Assignment: Only lines that contain the word "Switch" are to be returned from the data below.

Source information:
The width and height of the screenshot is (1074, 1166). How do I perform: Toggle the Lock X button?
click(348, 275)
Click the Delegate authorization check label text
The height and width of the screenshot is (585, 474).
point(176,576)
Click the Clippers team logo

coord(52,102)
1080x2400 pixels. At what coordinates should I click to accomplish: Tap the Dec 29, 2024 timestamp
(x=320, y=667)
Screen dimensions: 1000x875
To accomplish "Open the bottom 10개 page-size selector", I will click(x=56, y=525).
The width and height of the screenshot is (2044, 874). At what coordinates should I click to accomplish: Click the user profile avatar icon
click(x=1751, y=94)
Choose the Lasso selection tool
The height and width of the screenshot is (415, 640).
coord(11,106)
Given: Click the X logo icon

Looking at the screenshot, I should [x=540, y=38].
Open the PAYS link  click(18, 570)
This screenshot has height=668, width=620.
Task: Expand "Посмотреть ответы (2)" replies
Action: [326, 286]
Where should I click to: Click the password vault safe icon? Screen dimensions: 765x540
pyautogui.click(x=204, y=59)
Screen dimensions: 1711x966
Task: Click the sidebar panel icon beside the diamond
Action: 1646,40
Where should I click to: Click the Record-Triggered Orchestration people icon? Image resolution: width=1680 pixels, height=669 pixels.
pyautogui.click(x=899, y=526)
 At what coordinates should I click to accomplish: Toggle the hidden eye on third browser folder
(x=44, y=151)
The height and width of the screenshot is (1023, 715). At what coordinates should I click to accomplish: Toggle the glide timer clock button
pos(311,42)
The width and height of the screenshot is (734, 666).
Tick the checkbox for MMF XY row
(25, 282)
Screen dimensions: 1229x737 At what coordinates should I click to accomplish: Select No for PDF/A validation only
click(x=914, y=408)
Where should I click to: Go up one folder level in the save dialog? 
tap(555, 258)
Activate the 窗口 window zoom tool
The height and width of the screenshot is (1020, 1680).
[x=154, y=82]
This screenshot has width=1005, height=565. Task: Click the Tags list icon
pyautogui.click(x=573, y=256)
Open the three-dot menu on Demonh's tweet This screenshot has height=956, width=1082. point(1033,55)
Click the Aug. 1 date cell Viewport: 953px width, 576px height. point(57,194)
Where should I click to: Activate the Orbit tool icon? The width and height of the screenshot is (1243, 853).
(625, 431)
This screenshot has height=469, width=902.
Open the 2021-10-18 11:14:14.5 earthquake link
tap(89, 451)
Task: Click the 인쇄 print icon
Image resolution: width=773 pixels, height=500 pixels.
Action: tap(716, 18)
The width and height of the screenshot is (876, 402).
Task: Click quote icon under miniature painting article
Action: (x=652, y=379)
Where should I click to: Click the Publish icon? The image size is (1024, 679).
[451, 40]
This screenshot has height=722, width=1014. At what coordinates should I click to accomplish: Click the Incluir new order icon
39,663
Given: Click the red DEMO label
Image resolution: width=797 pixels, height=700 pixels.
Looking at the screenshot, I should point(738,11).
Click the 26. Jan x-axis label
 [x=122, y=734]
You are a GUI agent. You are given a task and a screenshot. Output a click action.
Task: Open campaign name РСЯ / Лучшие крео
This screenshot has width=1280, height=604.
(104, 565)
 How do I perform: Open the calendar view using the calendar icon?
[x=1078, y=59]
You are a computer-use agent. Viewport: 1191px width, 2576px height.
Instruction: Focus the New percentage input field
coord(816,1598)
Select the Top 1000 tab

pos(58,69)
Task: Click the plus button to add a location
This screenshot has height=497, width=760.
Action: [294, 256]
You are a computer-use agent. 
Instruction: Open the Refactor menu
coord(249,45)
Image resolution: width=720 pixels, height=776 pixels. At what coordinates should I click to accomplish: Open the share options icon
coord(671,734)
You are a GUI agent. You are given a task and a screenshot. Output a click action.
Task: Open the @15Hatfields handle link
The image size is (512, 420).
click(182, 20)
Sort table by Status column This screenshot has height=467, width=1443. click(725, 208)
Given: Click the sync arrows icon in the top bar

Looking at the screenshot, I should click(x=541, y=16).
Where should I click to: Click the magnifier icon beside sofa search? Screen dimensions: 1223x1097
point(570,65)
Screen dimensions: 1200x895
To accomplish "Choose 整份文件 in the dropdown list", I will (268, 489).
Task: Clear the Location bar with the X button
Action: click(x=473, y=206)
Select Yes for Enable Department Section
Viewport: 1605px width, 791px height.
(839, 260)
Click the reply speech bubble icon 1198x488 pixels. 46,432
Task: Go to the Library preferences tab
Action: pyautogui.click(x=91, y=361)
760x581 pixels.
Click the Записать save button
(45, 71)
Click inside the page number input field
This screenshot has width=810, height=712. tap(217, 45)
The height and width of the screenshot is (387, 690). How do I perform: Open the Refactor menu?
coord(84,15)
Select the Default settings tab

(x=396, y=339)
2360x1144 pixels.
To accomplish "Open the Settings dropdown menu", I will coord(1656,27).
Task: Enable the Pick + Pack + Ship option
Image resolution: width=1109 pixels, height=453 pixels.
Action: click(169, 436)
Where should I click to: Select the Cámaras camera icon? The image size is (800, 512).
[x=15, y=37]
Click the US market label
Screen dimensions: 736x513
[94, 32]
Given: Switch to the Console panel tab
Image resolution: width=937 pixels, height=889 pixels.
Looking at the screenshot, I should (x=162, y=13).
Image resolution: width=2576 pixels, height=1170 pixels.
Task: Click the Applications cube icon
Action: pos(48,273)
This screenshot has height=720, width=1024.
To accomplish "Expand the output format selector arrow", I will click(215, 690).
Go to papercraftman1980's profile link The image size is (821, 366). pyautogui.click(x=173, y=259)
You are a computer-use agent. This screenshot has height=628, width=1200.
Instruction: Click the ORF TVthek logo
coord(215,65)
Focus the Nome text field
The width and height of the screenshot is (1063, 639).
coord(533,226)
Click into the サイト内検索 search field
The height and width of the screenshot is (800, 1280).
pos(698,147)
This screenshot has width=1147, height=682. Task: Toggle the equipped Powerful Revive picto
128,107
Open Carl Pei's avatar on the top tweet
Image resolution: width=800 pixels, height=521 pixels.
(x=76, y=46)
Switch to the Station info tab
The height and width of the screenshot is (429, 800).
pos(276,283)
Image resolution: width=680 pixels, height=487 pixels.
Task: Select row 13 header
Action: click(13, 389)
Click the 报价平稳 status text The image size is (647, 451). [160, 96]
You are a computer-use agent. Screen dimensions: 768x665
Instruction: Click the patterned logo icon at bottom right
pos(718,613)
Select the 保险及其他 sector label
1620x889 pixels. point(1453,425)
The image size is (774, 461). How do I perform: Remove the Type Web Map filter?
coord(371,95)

Output:
Given: Switch to the Console panel tab
Switch to the Station info tab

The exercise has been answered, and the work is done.